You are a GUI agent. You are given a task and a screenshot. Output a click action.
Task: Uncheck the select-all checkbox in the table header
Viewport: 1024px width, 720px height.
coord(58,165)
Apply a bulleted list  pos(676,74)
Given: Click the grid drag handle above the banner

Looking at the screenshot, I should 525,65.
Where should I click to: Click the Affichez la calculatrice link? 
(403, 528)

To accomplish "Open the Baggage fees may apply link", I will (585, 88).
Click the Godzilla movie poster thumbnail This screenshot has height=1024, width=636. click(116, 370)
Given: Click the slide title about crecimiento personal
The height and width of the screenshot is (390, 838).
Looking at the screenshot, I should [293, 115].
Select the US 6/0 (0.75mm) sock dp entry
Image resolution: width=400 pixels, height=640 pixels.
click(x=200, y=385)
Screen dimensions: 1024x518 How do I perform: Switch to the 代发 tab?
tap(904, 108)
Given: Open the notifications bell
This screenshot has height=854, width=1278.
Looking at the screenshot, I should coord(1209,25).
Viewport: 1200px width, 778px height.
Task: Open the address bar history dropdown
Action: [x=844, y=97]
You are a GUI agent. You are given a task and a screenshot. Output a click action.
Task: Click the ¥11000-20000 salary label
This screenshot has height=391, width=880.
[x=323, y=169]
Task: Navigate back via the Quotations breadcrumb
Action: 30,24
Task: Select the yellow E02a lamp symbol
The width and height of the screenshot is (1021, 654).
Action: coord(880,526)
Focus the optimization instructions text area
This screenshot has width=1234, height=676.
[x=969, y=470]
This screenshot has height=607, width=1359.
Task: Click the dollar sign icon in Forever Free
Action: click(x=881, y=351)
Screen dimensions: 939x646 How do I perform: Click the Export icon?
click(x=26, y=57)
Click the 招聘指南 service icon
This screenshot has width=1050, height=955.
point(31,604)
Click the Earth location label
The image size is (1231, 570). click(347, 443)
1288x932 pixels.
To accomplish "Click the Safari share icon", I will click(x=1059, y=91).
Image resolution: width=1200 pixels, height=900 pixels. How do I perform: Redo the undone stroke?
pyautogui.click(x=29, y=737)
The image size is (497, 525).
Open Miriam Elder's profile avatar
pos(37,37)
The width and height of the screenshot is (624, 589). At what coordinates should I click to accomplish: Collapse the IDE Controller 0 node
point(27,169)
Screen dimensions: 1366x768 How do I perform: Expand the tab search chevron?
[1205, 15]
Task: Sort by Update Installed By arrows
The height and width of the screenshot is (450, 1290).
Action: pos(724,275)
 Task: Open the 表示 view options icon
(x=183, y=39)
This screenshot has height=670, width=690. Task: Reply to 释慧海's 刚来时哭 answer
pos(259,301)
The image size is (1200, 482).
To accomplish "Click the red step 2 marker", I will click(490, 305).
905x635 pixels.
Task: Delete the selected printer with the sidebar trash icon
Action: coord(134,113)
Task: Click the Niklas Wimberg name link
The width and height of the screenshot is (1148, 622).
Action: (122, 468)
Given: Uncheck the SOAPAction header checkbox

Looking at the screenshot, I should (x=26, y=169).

§ Exercise prompt
Please copy the data in full, character for character.

§ Response box
You are a GUI agent. You are given a task and a screenshot. Output a click action.
Task: Uncheck the select-all checkbox in the table header
Viewport: 1024px width, 720px height.
coord(58,165)
Apply a bulleted list  pos(676,74)
Given: Click the grid drag handle above the banner

Looking at the screenshot, I should 525,65.
Where should I click to: Click the Affichez la calculatrice link? 
(403, 528)

To accomplish "Open the Baggage fees may apply link", I will (585, 88).
Click the Godzilla movie poster thumbnail This screenshot has height=1024, width=636. click(116, 370)
Given: Click the slide title about crecimiento personal
The height and width of the screenshot is (390, 838).
Looking at the screenshot, I should [293, 115].
Select the US 6/0 (0.75mm) sock dp entry
Image resolution: width=400 pixels, height=640 pixels.
click(x=200, y=385)
Screen dimensions: 1024x518 How do I perform: Switch to the 代发 tab?
tap(904, 108)
Given: Open the notifications bell
This screenshot has height=854, width=1278.
Looking at the screenshot, I should coord(1209,25).
Viewport: 1200px width, 778px height.
Task: Open the address bar history dropdown
Action: [x=844, y=97]
You are a GUI agent. You are given a task and a screenshot. Output a click action.
Task: Click the ¥11000-20000 salary label
This screenshot has height=391, width=880.
[x=323, y=169]
Task: Navigate back via the Quotations breadcrumb
Action: 30,24
Task: Select the yellow E02a lamp symbol
The width and height of the screenshot is (1021, 654).
Action: coord(880,526)
Focus the optimization instructions text area
This screenshot has width=1234, height=676.
[x=969, y=470]
This screenshot has height=607, width=1359.
Task: Click the dollar sign icon in Forever Free
Action: click(x=881, y=351)
Screen dimensions: 939x646 How do I perform: Click the Export icon?
click(x=26, y=57)
Click the 招聘指南 service icon
This screenshot has width=1050, height=955.
point(31,604)
Click the Earth location label
The image size is (1231, 570). click(347, 443)
1288x932 pixels.
To accomplish "Click the Safari share icon", I will click(x=1059, y=91).
Image resolution: width=1200 pixels, height=900 pixels. How do I perform: Redo the undone stroke?
pyautogui.click(x=29, y=737)
The image size is (497, 525).
Open Miriam Elder's profile avatar
pos(37,37)
The width and height of the screenshot is (624, 589). At what coordinates should I click to accomplish: Collapse the IDE Controller 0 node
point(27,169)
Screen dimensions: 1366x768 How do I perform: Expand the tab search chevron?
[1205, 15]
Task: Sort by Update Installed By arrows
The height and width of the screenshot is (450, 1290).
Action: pos(724,275)
 Task: Open the 表示 view options icon
(x=183, y=39)
This screenshot has height=670, width=690. Task: Reply to 释慧海's 刚来时哭 answer
pos(259,301)
The image size is (1200, 482).
To accomplish "Click the red step 2 marker", I will click(490, 305).
905x635 pixels.
Task: Delete the selected printer with the sidebar trash icon
Action: coord(134,113)
Task: Click the Niklas Wimberg name link
The width and height of the screenshot is (1148, 622).
Action: (122, 468)
Given: Uncheck the SOAPAction header checkbox

Looking at the screenshot, I should (x=26, y=169).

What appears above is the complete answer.